▶ _Supplied records_:
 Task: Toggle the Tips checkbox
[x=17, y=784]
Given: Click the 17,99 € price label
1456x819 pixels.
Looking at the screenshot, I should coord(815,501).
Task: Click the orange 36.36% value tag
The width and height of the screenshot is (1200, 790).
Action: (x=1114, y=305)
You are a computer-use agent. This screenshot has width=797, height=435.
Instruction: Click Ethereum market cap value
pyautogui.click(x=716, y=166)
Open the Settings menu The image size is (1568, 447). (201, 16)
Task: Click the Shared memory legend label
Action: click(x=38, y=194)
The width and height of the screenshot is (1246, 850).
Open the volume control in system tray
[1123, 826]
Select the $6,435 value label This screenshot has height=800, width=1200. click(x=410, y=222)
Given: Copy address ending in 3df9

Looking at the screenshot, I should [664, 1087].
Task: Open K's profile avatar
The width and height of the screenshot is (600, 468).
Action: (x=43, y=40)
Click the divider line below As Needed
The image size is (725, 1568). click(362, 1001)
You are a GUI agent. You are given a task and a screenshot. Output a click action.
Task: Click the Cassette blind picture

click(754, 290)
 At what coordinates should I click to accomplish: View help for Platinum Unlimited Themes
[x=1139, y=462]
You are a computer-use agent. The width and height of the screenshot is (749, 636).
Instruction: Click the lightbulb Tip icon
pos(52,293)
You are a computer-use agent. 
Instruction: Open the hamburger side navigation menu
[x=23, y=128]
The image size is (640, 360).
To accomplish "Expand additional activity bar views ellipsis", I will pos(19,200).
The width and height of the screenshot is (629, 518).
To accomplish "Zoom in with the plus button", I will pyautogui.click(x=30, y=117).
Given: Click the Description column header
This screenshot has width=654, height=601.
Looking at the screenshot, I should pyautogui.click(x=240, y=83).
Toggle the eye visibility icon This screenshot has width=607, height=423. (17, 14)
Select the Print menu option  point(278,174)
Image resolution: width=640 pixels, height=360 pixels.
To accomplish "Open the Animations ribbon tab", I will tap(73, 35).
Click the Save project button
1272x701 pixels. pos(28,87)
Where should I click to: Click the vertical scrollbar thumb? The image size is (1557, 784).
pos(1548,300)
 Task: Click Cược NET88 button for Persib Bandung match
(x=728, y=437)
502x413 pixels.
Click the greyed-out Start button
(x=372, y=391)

▶ _What you should do_: Restate the records word for word, leaving nothing out.

▶ _Result for this task_:
 Task: Toggle the Tips checkbox
[x=17, y=784]
Given: Click the 17,99 € price label
1456x819 pixels.
Looking at the screenshot, I should coord(815,501).
Task: Click the orange 36.36% value tag
The width and height of the screenshot is (1200, 790).
Action: (x=1114, y=305)
You are a computer-use agent. This screenshot has width=797, height=435.
Instruction: Click Ethereum market cap value
pyautogui.click(x=716, y=166)
Open the Settings menu The image size is (1568, 447). (201, 16)
Task: Click the Shared memory legend label
Action: click(x=38, y=194)
The width and height of the screenshot is (1246, 850).
Open the volume control in system tray
[1123, 826]
Select the $6,435 value label This screenshot has height=800, width=1200. click(x=410, y=222)
Given: Copy address ending in 3df9

Looking at the screenshot, I should [664, 1087].
Task: Open K's profile avatar
The width and height of the screenshot is (600, 468).
Action: (x=43, y=40)
Click the divider line below As Needed
The image size is (725, 1568). click(362, 1001)
You are a GUI agent. You are given a task and a screenshot. Output a click action.
Task: Click the Cassette blind picture

click(754, 290)
 At what coordinates should I click to accomplish: View help for Platinum Unlimited Themes
[x=1139, y=462]
You are a computer-use agent. The width and height of the screenshot is (749, 636).
Instruction: Click the lightbulb Tip icon
pos(52,293)
You are a computer-use agent. 
Instruction: Open the hamburger side navigation menu
[x=23, y=128]
The image size is (640, 360).
To accomplish "Expand additional activity bar views ellipsis", I will pos(19,200).
The width and height of the screenshot is (629, 518).
To accomplish "Zoom in with the plus button", I will pyautogui.click(x=30, y=117).
Given: Click the Description column header
This screenshot has width=654, height=601.
Looking at the screenshot, I should pyautogui.click(x=240, y=83).
Toggle the eye visibility icon This screenshot has width=607, height=423. (17, 14)
Select the Print menu option  point(278,174)
Image resolution: width=640 pixels, height=360 pixels.
To accomplish "Open the Animations ribbon tab", I will tap(73, 35).
Click the Save project button
1272x701 pixels. pos(28,87)
Where should I click to: Click the vertical scrollbar thumb? The image size is (1557, 784).
pos(1548,300)
 Task: Click Cược NET88 button for Persib Bandung match
(x=728, y=437)
502x413 pixels.
Click the greyed-out Start button
(x=372, y=391)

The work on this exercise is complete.